Dan hingga saat aku mengerjakan tulisan ini aku masih gelisah membayangkan tempat kerja dan orang-orang yang tersisa di dalamnya. Benar-benar toxic.
Aku mengambil napas dalam-dalam. Mengingat dan memanggil kembali orang-orang baik yang menyayangiku.
Aku butuh menenangkan perasaanku yang kembali jungkir balik. Bayangkan, padahal aku hanya mengingat sedikit saja suasana tempat kerja. Serangan mulas menghantamku keras.
Oke, aku sudah tenang. What should I do next?
Aku memikirkan membuat jurnal atau catatan harian. Kata orang menulis dapat menyembuhkan. Writing for Healing sebutannya. Ya Allah padahal aku enggak berharap akan menjadi pasien writing for healing ini.

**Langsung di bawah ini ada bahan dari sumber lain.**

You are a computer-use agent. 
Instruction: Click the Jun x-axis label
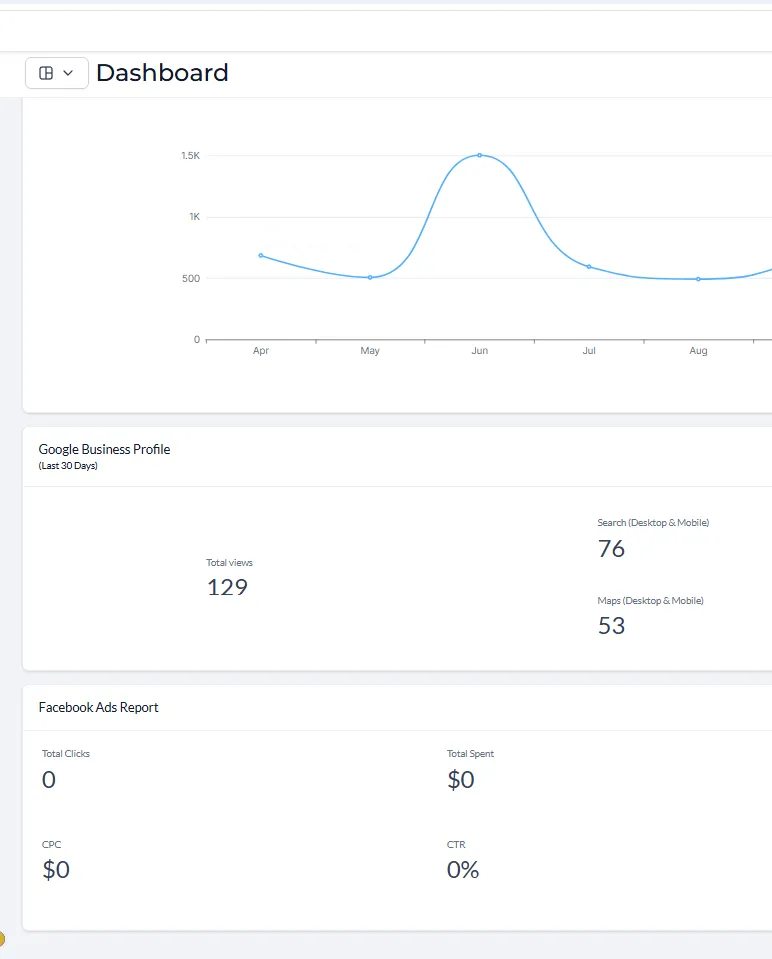480,351

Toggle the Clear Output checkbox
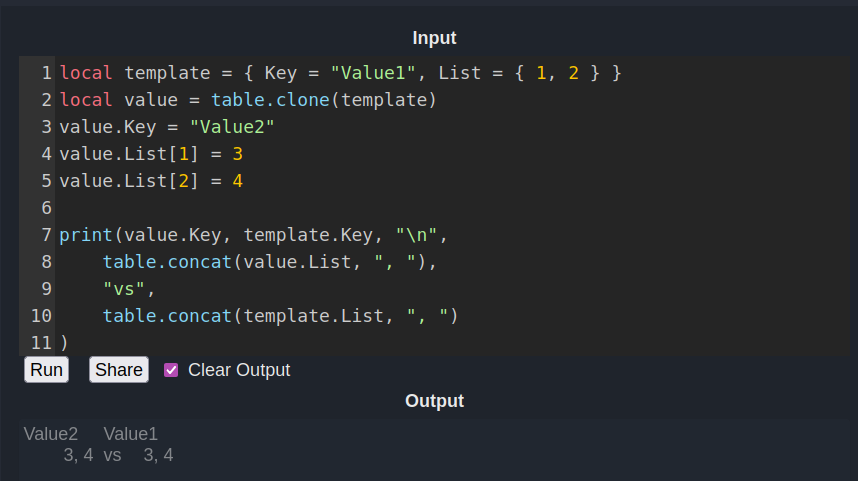(x=171, y=370)
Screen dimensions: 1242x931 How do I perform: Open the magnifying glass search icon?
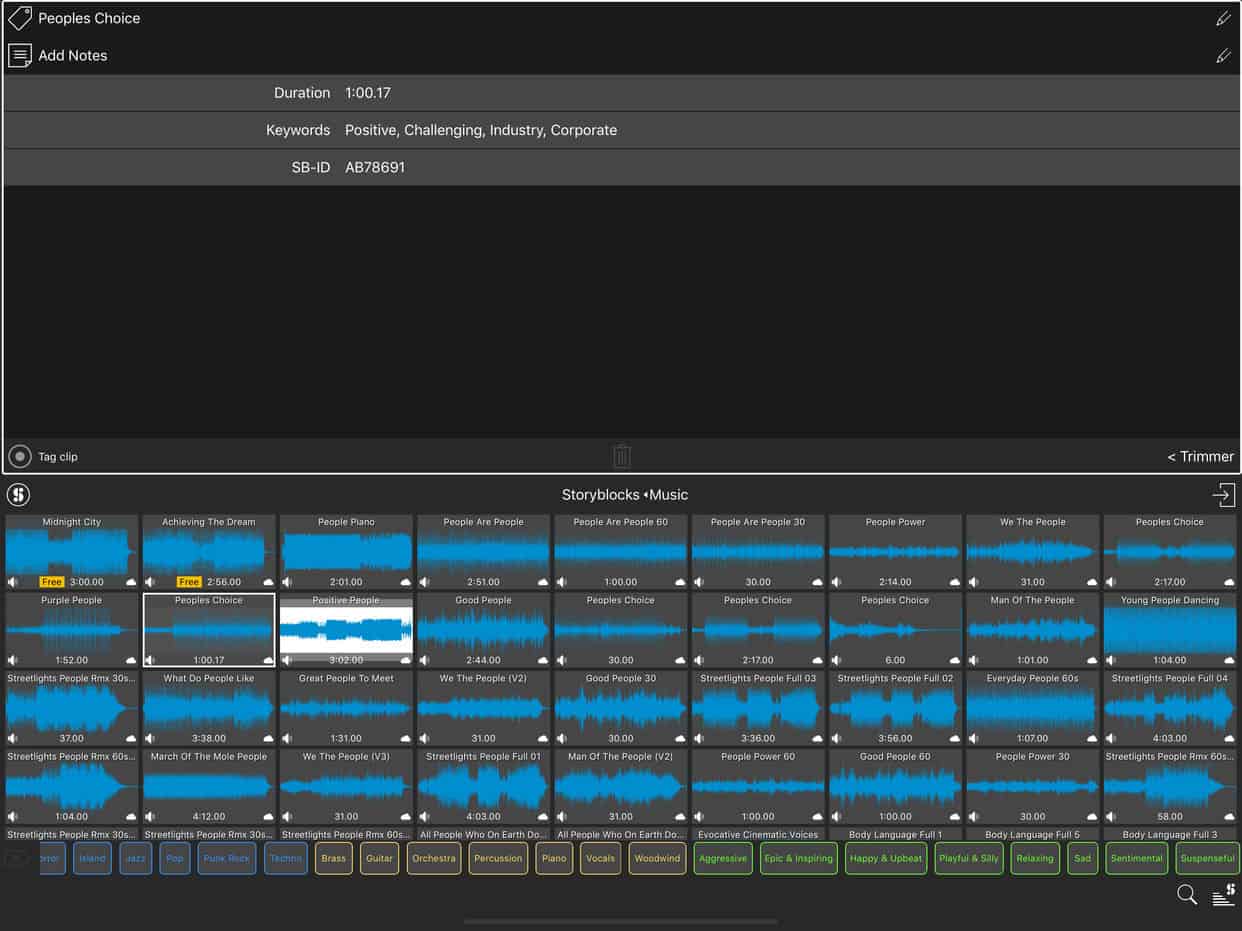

Dan hal ini benar-benar akan aku jalani untuk menjaga kewasanku juga menyeimbangkan perasaanku—nanti di tahun depan.
Aku akan mencoba semua hal positif yang dapat aku lakukan. Mungkin mencoba beberapa hal baru di luar jam kerja. Bertemu orang baru dan suasana berbeda juga disinyalir dapat menyehatkankan mental.
Yang juga harus aku lakukan selanjutnya adalah berusaha untuk melihat segala hal dari dua sisi, menerima kritikan—dan sikap merendahkan—dengan hati yang lapang.
Hidupku selama ini—meskipun jauh dari kemewahan dan kemudahan—masih dalam porsi wajar. Tantangan dan rintangan termasuk peristiwa indah di dalamnya—alhamdulillah—dapat aku lalui dengan baik.
Mungkin ada malaikat yang mengusulkan pada Tuhan untuk mengirimkan kerikil, lumpur, dan sedikit awan mendung dalam hidupku. Mungkin si malaikat jenuh melihat hidupku datar dan membosankan makanya dia mengusulkan agar Tuhan memberiku ujian. Kata orang bijak lagi sebagai syarat kalau aku mau naik kelas. Ciieeee.
Dan aku harus mengakui kalau ide si malaikat brilian dan dia berhasil “mengganggu” hidupku yang membosankan itu.
Hidupku benar-benar jungkir balik. Aku paling enggak suka berada dalam situasi enggak nyaman. Aku bisa bertahan dengan uang yang sedikit tetapi, enggak bisa dengan ketidaknyamanan. Loh bukannya kekurangan uang juga bisa membuat kita enggak nyaman? Hehehehe.
Tapi aku sudah bertekad akan menghadapi 2022 dengan dagu terangkat. Aku enggak akan takut, cemas, apalagi gelisah. Padahal perasaan itu masih ada di sudut-sudut hatiku. Biarlah aku akan mencoba mengabaikan mereka.
Selanjutnya roller coaster yang aku naiki itu akan menjadi hiburan bagiku bukan sumber ketakutan. We’ll see, “aku akan menjadi lebih baik setelah ini.”